## Required task
Set out the records that open with the line containing "This screenshot has height=462, width=1071." and close with the line containing "pos(364,348)" as a numbered list, leaving out any blank lines.

## Stored data
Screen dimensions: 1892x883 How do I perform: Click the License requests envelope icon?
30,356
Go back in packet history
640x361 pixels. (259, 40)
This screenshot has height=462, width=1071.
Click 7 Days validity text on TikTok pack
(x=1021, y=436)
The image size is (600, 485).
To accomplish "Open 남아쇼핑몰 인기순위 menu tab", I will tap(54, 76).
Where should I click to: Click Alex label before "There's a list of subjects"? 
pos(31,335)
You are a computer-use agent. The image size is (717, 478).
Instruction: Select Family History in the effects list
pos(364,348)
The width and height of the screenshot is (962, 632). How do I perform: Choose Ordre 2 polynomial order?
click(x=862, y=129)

---

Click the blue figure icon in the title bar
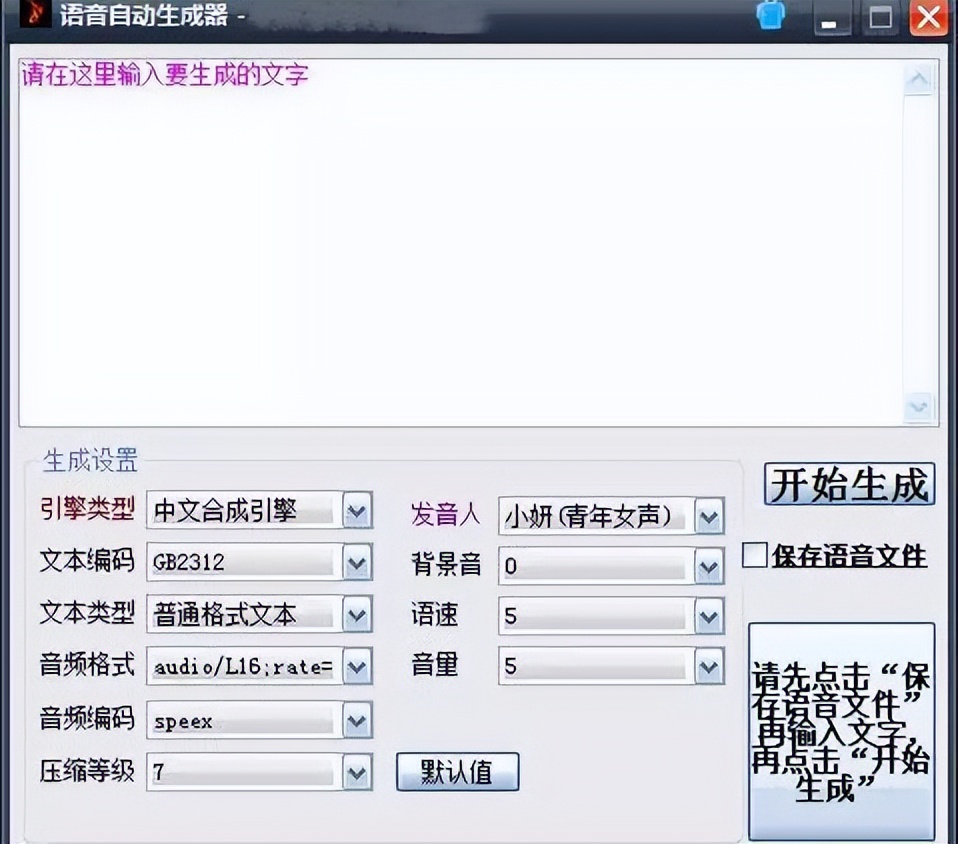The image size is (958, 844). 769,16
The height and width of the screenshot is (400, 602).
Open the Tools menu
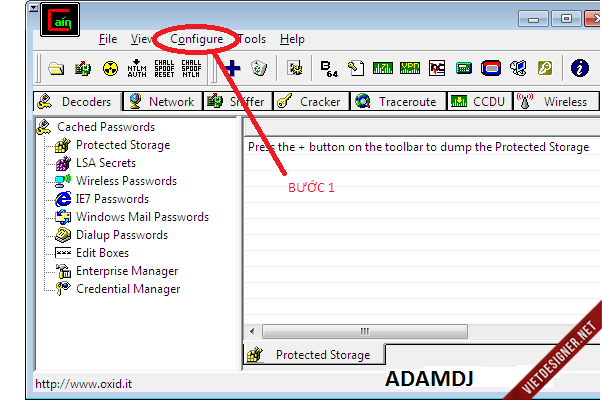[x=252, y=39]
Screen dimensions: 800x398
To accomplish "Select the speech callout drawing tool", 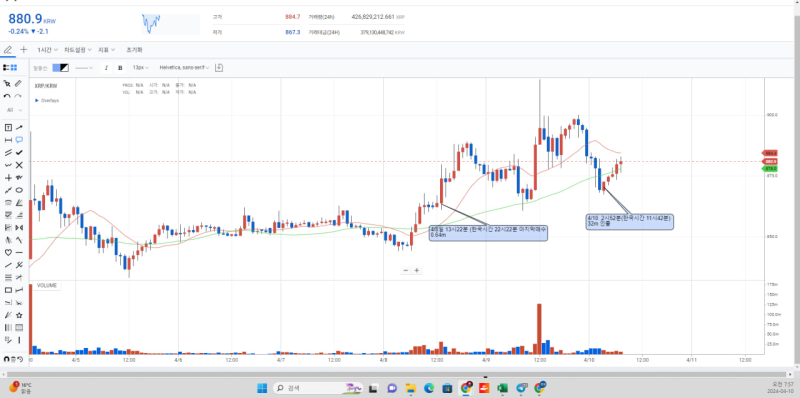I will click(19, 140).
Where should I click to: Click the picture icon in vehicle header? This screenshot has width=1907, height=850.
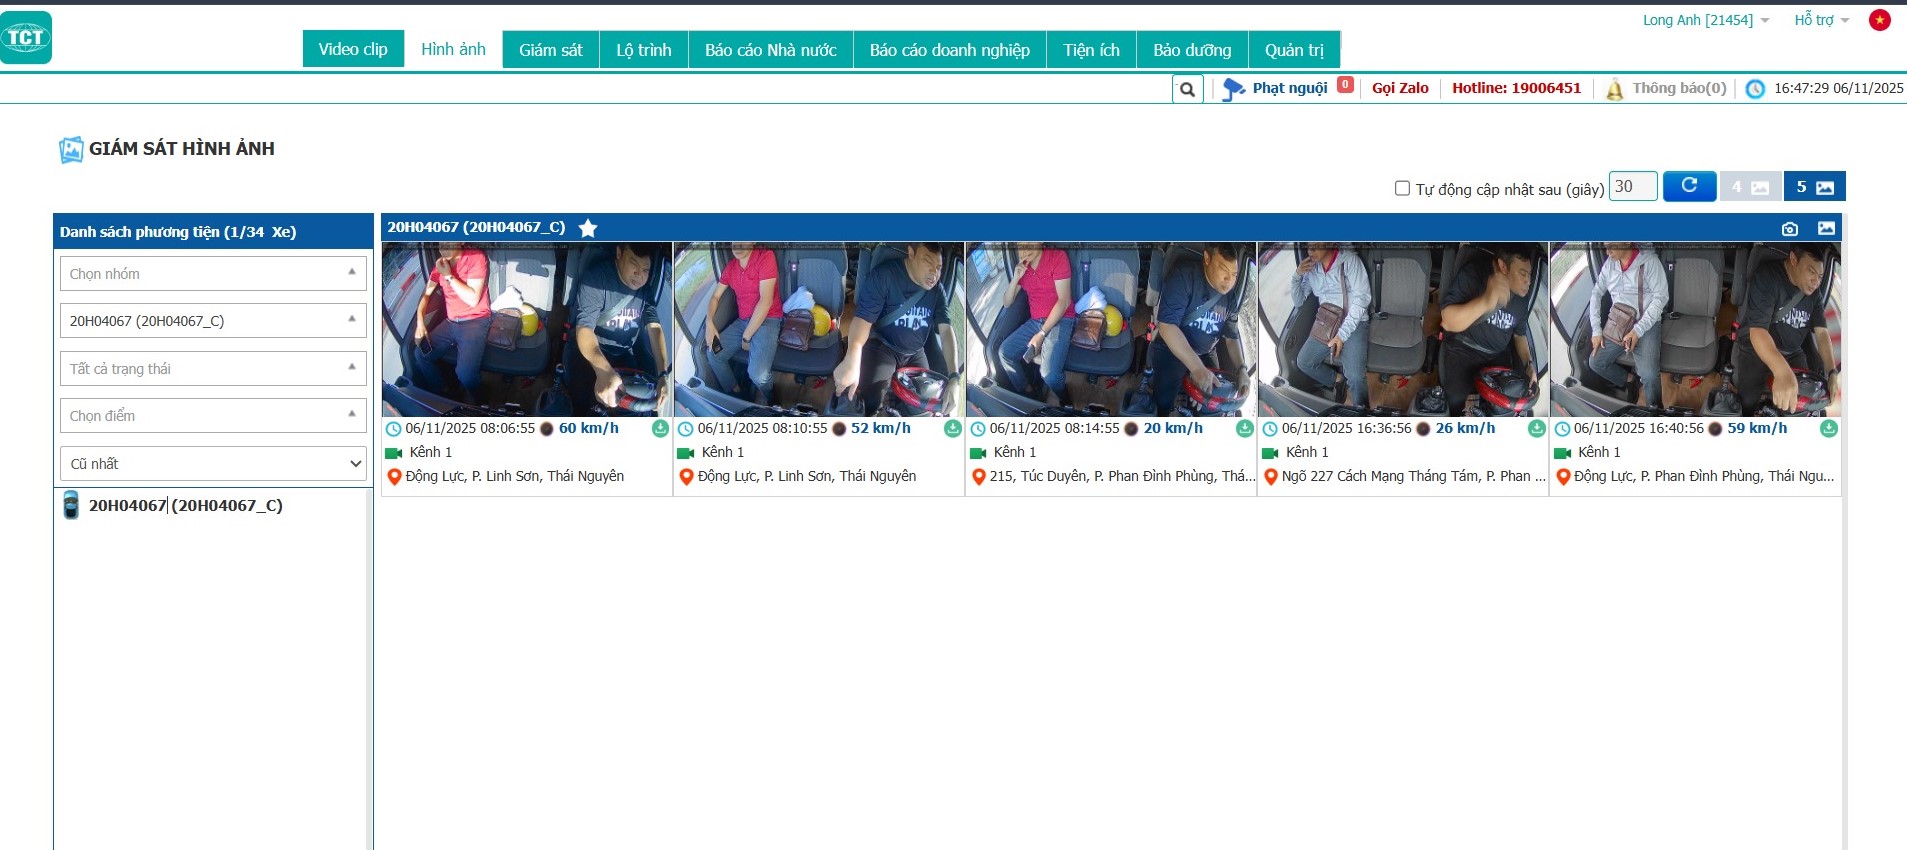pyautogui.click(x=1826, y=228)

---

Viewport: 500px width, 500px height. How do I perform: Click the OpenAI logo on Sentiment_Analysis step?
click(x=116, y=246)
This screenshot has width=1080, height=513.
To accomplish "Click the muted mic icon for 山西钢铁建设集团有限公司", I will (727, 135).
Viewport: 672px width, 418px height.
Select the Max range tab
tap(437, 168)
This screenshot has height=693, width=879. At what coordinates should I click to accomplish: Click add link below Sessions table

## Answer for this exercise
1. This screenshot has height=462, width=1071.
2. Click 7 Days validity text on TikTok pack
3. (x=1021, y=436)
4. The image size is (600, 485).
5. To accomplish "Open 남아쇼핑몰 인기순위 menu tab", I will tap(54, 76).
6. Where should I click to: Click Alex label before "There's a list of subjects"? 
7. pos(31,335)
8. You are a computer-use agent. The image size is (717, 478).
9. Instruction: Select Family History in the effects list
10. pos(364,348)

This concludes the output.